The South African Agri-Initiative (Saai) is the first body in the alcohol industry to take the South African government to court to challenge its controversial Covid-19 liquor ban.
The ban on the sale of liquor products was initially instituted in late March when the country entered a strict lockdown to curb the spread of the coronavirus. It was lifted in June and reintroduced on July 12.
Saai, representing over 120 farmers in the country, on Monday applied to the Pretoria High Court for an urgent hearing, calling the ban “irrational, arbitrary and unreasonable”.
In its court papers, it detailed the devastating effect the continued ban is having on the industry’s revenues and on the livelihoods of its employees.
Open up wine restaurants
It said the ban is also affecting wine farms’ revenues by preventing wine tasting at cellars and in their restaurants, pointing out that many of the farmers are also restaurateurs themselves, or rent their facilities to independent restaurant operators.

Dataset excerpts:
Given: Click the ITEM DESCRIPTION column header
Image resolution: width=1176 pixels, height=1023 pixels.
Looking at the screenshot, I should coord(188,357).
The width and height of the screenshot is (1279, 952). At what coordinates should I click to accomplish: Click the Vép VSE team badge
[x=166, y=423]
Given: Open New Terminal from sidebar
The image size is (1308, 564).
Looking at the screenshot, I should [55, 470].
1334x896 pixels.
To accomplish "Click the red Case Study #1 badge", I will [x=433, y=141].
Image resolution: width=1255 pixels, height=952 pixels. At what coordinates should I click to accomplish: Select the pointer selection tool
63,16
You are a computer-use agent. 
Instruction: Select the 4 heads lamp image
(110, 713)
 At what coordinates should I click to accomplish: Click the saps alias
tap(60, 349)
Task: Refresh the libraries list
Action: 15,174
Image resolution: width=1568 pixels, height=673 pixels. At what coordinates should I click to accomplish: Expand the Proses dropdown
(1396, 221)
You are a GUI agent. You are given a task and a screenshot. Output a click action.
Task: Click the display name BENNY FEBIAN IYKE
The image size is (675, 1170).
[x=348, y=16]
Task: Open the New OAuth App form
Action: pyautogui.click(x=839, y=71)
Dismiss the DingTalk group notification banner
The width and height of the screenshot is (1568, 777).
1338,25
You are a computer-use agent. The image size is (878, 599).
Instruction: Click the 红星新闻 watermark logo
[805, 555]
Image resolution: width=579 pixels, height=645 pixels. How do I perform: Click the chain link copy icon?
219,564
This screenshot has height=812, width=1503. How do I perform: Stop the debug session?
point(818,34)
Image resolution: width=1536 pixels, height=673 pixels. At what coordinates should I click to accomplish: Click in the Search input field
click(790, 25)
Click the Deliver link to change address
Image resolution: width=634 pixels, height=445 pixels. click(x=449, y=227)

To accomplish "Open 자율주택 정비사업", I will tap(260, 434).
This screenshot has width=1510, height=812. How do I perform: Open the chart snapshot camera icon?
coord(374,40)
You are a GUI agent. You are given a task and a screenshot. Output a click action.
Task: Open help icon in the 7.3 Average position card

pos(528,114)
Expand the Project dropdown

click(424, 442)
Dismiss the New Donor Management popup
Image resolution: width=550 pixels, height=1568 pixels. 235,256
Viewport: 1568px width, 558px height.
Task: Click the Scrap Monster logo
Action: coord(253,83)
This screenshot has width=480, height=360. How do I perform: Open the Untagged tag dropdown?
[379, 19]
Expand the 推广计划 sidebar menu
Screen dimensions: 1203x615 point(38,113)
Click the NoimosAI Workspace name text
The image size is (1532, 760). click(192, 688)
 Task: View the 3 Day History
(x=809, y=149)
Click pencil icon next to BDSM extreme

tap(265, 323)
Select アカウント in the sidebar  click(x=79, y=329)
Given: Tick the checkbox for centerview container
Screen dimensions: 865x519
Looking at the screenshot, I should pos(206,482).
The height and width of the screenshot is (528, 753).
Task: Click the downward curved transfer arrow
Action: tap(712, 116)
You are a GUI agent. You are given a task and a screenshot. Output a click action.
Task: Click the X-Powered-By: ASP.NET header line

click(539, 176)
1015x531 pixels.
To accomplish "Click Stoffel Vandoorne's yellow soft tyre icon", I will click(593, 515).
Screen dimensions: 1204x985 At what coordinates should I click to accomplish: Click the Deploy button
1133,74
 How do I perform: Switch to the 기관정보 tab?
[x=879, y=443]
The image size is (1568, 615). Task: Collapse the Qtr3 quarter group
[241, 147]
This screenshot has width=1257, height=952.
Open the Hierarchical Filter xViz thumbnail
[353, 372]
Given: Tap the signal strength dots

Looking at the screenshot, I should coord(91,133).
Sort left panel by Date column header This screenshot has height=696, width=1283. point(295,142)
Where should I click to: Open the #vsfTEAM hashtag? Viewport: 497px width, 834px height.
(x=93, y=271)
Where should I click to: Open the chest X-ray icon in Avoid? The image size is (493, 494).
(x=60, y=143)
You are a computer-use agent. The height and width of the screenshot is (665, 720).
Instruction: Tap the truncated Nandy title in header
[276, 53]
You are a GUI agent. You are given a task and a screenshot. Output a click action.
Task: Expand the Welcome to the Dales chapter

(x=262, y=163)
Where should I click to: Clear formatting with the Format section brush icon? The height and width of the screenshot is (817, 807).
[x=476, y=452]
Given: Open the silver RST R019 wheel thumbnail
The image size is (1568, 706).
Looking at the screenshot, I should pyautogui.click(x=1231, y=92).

- **DIRECTIONS**:
**1.** Please write out the part of the liquor ban article starting at "Saai, representing over" and ending at "independent restaurant operators.", changing "revenues" to "income".
**2.** According to the liquor ban article, how many farmers does Saai represent?

- **RESULTS FOR EACH TASK**:
**1.**
Saai, representing over 120 farmers in the country, on Monday applied to the Pretoria High Court for an urgent hearing, calling the ban “irrational, arbitrary and unreasonable”.
In its court papers, it detailed the devastating effect the continued ban is having on the industry’s income and on the livelihoods of its employees.
Open up wine restaurants
It said the ban is also affecting wine farms’ income by preventing wine tasting at cellars and in their restaurants, pointing out that many of the farmers are also restaurateurs themselves, or rent their facilities to independent restaurant operators.

**2.** Over 120 farmers in the country.